Overview: The Sooners have a ton of talent returning for 2011 and a likely top three team in the country but that didn’t stop them from bringing a talented recruiting class. It wasn’t a big class but the talent in it should hit the field sooner rather than later (pun very much intended).
Hidden gem: Cornerback Bennett Okotcha, a former Notre Dame commit, has continued to get better and could be a steal after a redshirt year.
Pencil in for the fall: Wide receiver Trey Metoyer, who should be the next freshman wide receiver to put up numbers in the Oklahoma offense.
Just missed on: Athlete Brandon Carter to TCU.
3. Texas Tech
Overview: Tommy Tuberville has certainly made his mark on the recruiting trail for the Red Raiders this year. Pulling prospects from Florida, Wisconsin, Alabama and Pennsylvania show that Tech is no longer just grabbing the players passed over by Texas and Oklahoma. In fact, this may be the most talented class to ever head to Lubbock.
Hidden gem: Defensive end/linebacker Branden Jackson, who could be a terrific hybrid player with his speed and athleticism.
Pencil in for the fall: Running back Kenny Williams has the size and power to add to the Tech ground game from day one.
Just missed on: Cornerback Marcus Roberson to Florida.
4. Oklahoma State
Overview: Credit to Mike Gundy for signing an impressive class, especially on offense, despite experiencing a lot of staff turnover.

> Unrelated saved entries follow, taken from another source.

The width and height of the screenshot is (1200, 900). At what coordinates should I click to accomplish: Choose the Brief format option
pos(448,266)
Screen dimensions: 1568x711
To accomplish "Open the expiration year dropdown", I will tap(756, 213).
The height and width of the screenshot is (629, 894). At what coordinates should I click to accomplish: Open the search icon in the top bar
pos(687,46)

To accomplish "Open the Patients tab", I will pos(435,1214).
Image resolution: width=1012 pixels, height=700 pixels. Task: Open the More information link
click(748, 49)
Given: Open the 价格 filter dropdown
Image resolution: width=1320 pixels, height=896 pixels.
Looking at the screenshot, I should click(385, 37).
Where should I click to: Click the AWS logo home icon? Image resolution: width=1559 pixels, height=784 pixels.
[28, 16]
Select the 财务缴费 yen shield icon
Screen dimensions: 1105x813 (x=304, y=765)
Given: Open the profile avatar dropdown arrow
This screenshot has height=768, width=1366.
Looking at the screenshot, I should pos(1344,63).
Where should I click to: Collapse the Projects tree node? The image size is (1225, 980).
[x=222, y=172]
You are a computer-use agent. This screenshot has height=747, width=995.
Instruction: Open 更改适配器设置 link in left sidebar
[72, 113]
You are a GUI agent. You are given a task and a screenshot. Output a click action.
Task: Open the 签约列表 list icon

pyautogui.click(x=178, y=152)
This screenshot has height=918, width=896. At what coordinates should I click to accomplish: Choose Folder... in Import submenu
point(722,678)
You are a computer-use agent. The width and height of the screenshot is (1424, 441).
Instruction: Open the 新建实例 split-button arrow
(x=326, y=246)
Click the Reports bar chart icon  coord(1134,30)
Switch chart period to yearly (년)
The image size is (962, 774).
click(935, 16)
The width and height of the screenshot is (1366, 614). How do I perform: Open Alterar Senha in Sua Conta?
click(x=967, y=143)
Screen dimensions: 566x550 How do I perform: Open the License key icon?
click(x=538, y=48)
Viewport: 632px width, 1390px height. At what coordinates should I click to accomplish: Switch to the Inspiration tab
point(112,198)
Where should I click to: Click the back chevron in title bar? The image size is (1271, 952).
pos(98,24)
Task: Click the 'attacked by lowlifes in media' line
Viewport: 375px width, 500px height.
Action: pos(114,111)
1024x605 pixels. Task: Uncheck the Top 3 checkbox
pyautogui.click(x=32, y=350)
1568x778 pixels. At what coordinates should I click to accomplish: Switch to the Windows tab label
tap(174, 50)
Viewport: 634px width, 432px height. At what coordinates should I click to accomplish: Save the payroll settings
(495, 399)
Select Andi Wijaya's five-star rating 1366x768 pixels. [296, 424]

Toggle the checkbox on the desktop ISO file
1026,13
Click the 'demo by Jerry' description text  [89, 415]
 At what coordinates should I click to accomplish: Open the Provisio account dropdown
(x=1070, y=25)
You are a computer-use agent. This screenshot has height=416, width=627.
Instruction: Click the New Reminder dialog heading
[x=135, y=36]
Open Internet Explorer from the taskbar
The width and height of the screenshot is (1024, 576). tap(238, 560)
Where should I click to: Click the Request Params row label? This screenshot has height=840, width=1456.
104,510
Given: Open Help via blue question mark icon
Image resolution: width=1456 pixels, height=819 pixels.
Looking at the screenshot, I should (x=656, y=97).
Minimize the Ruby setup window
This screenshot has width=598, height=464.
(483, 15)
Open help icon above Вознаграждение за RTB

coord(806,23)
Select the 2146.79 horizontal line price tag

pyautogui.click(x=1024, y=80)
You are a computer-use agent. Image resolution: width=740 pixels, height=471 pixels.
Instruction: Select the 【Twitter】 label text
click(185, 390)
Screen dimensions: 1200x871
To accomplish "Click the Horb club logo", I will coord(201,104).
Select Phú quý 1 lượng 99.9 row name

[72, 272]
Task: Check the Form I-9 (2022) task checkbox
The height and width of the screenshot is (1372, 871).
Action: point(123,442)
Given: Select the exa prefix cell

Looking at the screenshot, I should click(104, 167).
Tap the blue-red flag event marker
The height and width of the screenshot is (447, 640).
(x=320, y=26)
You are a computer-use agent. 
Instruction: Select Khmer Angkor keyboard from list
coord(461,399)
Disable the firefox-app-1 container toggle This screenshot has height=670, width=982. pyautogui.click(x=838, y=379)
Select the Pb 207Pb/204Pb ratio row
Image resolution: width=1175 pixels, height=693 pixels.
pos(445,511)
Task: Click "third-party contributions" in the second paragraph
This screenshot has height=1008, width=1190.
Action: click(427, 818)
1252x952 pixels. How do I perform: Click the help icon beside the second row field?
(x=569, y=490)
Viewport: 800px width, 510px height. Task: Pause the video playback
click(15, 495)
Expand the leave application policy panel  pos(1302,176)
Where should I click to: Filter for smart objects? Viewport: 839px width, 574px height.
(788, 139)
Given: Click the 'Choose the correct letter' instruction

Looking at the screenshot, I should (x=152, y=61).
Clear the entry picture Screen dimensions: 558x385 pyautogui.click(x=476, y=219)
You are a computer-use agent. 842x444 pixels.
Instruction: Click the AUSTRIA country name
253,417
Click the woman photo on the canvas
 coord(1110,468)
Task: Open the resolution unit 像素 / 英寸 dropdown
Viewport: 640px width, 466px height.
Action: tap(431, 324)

The Cowboys filled needs and brought in some great skill position talent in 2011.
Hidden gem: Athlete Desmond Roland is very versatile and could play all over for Oklahoma State.
Pencil in for the fall: Running back Herschel Sims should slot into the running back rotation from the get go.
Just missed on: Possibly Jon Jenkins, a former commit at defensive tackle who still hasn’t made his choice.
5. Texas A&M
Overview: The Aggies might not have taken advantage of Texas’ down year quite as much as they might have liked but they did put together a very solid class. Grabbing a few linebackers filled a big need.
Hidden gem: Kicker Taylor Bertolet, one of the best kickers in the country and even kicked the game-winning field goal in the Under Armour All-America game.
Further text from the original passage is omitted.